No terceiro parágrafo do preâmbulo, onde se lê «a relação, apesar de teoricamente conhecer de facto e de direito,» deve ler-se «a Relação, apesar de teoricamente conhecer de facto e de direito,».

No mesmo parágrafo, onde se lê «perante o estatuído no artigo 712.º do Código de Processo Civil que o erro, ainda que manifesto,» deve ler-se «perante o estatuído no artigo 712.º do Código de Processo Civil, que o erro, ainda que manifesto,».

No quarto parágrafo, onde se lê «por força do referido peso excessivo da oralidade, e da audiência» deve ler-se «por força do referido peso excessivo da oralidade da audiência».

No décimo sexto parágrafo, onde se lê «Não poderá, deste modo, em nenhuma circunstância, admitir-se» deve ler-se «Não poderia, deste modo, em nenhuma circunstância, admitir-se».

No vigésimo terceiro parágrafo, onde se lê: «perante a relação» deve ler-se «perante a Relação».

No n.º 3 do artigo 304.º, onde se lê «Quando sejam prestados no tribunal da causa os depoimentos produzidos» deve ler-se «Quando sejam prestados no tribunal da causa, os depoimentos produzidos».

No n.º 3 do artigo 637.º, onde se lê «serão objecto de registo, por igual modo, os fundamentos de impugnação, as respostas da testemunha e os depoimentos dos que tiverem sido inquiridos sobre o incidente.» deve ler-se «serão objecto de registo, por igual modo, os fundamentos de impugnação, as respostas da testemunha e os depoimentos das que tiverem sido inquiridas sobre o incidente.».
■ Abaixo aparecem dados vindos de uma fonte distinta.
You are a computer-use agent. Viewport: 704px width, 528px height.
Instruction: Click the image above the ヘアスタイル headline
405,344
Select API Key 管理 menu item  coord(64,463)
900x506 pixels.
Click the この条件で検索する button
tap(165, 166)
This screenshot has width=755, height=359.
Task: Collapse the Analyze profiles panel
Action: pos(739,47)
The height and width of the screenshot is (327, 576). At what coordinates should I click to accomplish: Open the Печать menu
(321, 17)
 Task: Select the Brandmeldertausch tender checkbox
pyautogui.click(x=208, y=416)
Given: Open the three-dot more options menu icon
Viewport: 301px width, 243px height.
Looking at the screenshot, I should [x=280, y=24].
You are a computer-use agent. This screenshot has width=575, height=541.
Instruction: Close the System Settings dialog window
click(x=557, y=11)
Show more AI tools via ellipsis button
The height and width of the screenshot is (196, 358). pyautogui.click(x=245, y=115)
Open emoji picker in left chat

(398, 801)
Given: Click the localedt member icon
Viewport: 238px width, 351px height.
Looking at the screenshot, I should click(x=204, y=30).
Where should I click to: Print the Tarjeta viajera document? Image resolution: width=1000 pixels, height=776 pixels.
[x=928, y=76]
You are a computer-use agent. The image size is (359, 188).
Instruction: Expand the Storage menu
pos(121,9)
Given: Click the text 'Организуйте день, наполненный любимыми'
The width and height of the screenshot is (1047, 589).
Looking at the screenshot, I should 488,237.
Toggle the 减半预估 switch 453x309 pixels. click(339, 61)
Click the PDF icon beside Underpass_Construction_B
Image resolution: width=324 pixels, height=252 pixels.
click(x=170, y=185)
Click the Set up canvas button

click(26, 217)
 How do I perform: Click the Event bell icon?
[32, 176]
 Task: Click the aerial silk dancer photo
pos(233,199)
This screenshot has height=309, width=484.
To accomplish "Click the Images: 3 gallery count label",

No n.º 2 do artigo 653.º, onde se lê «A matéria de facto é decidida por meio de acórdão ou sentença; de entre os factos quesitados, o acórdão ou sentença declarará» deve ler-se «A matéria de facto é decidida por meio de acórdão ou despacho se o julgamento incumbir a juiz singular; de entre os factos quesitados, o acórdão ou despacho declarará».

No n.º 1 do artigo 712.º, onde se lê «As respostas do tribunal aos quesitos não podem ser alteradas pela relação,» deve ler-se «As respostas do tribunal aos quesitos não podem ser alteradas pela Relação,».

No n.º 2 do artigo 712.º, onde se lê «a relação reaprecia as provas» deve ler-se «a Relação reaprecia as provas».

No n.º 3 do artigo 712.º, onde se lê «pode ainda a relação anular,» deve ler-se «pode ainda a Relação anular,».

No n.º 4 do artigo 712.º, onde se lê «a relação pode, a requerimento do interessado» deve ler-se «a Relação pode, a requerimento do interessado».

No n.º 2 do artigo 690-A, onde se lê «incumbe ainda ao recorrente, sob pena de rejeição,» deve ler-se «incumbe ainda ao recorrente, sob pena de rejeição do recurso,».

No n.º 2 do artigo 5.º do decreto-lei, onde se lê «ser prorrogado desde que alegue» deve ler-se «ser prorrogado desde que se alegue».

No n.º 1 do artigo 6.º do decreto-lei, onde se lê «A gravação é efectuada de modo que facilmente se apure a autoria» deve ler-se «A gravação é efectuada de modo a que facilmente se apure a autoria».

Secretaria-Geral da Presidência do Conselho de Ministros, 31 de Maio de 1995. - O Secretário-Geral, França Martins.